BrunooMoniz · BrunooMoniz · Jun 18, 2026 · Jun 18, 2026
diff --git a/src/index.ts b/src/index.ts
@@ -18,6 +18,7 @@ import { registerBrainStatusTool, setReindexInFlightSet } from "./rag/brain-stat
 import { registerBrainReindexTool, setReindexSet } from "./rag/brain-reindex-tool.js";
 import { registerBrainTodayTool } from "./rag/brain-today-tool.js";
 import { registerBrainListDocumentsTool } from "./rag/brain-list-documents-tool.js";
+import { registerBrainGetDocumentTool } from "./rag/brain-get-document-tool.js";
 import { registerBrainFeedbackTool } from "./rag/brain-feedback-tool.js";
 import { createOAuthRouter, getAccessTokenInfo } from "./oauth.js";
 import { createGoogleRouter } from "./google/routes.js";
@@ -467,6 +468,7 @@ app.post("/mcp", async (req, res) => {
     registerBrainReindexTool(server);
     registerBrainTodayTool(server);
     registerBrainListDocumentsTool(server);
+    registerBrainGetDocumentTool(server);
     registerBrainFeedbackTool(server);
   } else {
     registerBrainSearchTool(server);
@@ -481,6 +483,7 @@ app.post("/mcp", async (req, res) => {
     registerBrainReindexTool(server);
     registerBrainTodayTool(server);
     registerBrainListDocumentsTool(server);
+    registerBrainGetDocumentTool(server);
     registerBrainFeedbackTool(server);
   }
   await server.connect(transport);

diff --git a/src/mcp-account-config.ts b/src/mcp-account-config.ts
@@ -136,6 +136,7 @@ You have access to a Notion MCP server that manages three separate workspaces. E
 - **brain_reindex** — Dispara reindexação assíncrona de todas as fontes. Use quando brain_status mostrar fontes stale/com erro, ou o usuário pedir "indexar agora".
 - **brain_today** — Retorna os eventos do dia, contexto do cérebro para cada reunião, e as tarefas abertas prioritárias.
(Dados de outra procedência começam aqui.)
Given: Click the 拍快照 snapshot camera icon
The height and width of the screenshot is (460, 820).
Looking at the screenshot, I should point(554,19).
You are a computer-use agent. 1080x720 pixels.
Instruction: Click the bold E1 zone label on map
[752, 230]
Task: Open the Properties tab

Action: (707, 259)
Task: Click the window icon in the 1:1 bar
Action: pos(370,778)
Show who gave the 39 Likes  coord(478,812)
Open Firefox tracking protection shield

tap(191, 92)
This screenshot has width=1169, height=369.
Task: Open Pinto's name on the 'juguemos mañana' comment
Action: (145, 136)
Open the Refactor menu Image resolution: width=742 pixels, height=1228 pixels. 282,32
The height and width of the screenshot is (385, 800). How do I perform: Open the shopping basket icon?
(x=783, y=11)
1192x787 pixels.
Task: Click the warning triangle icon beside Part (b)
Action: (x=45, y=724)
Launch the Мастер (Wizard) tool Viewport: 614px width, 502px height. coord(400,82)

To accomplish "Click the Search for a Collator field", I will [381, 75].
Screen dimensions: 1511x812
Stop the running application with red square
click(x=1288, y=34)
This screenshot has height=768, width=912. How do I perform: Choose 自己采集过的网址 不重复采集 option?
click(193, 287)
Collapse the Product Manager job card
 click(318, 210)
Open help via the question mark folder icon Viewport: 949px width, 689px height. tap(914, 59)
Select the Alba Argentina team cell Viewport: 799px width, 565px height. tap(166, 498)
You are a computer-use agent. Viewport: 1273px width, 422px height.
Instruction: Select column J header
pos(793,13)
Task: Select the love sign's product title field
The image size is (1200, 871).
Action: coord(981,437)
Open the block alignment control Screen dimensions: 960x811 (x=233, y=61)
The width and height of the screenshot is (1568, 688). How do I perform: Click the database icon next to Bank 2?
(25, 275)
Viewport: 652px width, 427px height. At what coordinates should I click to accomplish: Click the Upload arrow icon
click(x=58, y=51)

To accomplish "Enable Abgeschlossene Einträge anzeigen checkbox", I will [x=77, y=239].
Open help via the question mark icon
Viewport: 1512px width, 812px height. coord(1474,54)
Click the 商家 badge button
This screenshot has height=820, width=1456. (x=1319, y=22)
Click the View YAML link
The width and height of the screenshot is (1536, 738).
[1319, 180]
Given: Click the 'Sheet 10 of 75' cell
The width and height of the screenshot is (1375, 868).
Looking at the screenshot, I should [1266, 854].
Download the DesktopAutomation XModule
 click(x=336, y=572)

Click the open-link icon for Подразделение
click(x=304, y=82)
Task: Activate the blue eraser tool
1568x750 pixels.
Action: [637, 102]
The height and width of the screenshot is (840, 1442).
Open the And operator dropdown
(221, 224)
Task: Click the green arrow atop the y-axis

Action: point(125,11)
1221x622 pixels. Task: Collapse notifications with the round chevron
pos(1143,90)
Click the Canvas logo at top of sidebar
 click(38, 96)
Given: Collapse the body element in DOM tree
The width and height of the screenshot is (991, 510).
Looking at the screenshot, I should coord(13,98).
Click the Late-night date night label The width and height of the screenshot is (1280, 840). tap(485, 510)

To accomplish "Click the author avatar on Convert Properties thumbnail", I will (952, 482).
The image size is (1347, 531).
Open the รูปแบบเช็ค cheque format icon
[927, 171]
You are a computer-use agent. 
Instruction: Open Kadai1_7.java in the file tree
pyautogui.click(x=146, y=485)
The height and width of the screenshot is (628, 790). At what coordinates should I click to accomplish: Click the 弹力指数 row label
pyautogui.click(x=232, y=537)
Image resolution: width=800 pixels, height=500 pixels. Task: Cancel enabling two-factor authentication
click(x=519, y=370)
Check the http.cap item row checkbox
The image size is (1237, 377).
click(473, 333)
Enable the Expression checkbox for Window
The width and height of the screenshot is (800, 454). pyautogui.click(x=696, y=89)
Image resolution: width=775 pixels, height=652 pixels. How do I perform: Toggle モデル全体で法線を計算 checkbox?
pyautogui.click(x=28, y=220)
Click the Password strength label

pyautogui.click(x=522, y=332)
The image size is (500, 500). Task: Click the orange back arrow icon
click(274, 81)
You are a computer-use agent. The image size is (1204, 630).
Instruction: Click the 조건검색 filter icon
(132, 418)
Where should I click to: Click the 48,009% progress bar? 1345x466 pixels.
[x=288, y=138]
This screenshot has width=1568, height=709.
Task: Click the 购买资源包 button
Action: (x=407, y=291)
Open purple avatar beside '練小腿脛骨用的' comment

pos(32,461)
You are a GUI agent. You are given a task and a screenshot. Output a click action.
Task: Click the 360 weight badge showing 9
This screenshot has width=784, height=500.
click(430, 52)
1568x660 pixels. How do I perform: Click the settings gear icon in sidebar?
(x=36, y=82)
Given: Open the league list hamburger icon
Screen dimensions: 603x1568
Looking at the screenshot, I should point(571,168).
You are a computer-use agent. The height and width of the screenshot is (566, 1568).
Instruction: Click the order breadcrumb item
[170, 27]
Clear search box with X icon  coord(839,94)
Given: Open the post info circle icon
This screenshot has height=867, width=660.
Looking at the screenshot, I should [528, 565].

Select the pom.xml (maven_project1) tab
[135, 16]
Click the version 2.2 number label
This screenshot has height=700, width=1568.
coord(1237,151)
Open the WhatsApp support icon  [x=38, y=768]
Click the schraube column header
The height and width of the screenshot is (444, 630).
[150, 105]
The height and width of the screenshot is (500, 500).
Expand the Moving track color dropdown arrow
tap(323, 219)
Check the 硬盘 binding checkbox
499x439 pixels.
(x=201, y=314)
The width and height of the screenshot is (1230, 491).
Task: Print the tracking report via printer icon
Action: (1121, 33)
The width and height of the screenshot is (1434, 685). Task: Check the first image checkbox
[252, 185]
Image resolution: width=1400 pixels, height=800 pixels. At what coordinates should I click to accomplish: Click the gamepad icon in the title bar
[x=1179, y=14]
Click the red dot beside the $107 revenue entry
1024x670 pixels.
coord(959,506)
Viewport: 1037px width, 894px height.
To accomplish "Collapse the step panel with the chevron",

Use para "agenda do dia", "briefing de hoje".
 - **brain_list_documents** — Lista documentos indexados (um por source_id). Filtros: source_type, q (substring). Não usa quota de busca.
+- **brain_get_document** — Retorna o TEXTO COMPLETO de um documento já indexado, remontado de todos os chunks na ordem original. Use SEMPRE que precisar reproduzir, transformar, resumir fielmente ou editar um documento CONHECIDO por inteiro (ex.: "pegue meu roteiro X no Notion e crie um vídeo"). brain_search amostra por relevância e devolve fragmentos: **NUNCA reconstrua um documento somando resultados de brain_search — use brain_get_document.** Informe source_url (URL do Notion) ou source_id (de brain_list_documents). Não usa quota de busca.
 
 ## Calendário
 
@@ -185,6 +186,7 @@ Ferramentas disponíveis:
 - **brain_reindex** — dispara a reindexação do cérebro em segundo plano. Use quando brain_status mostrar problemas ou a pessoa pedir "atualiza agora", "indexar agora". Avise que o processo roda em segundo plano e pode levar alguns minutos.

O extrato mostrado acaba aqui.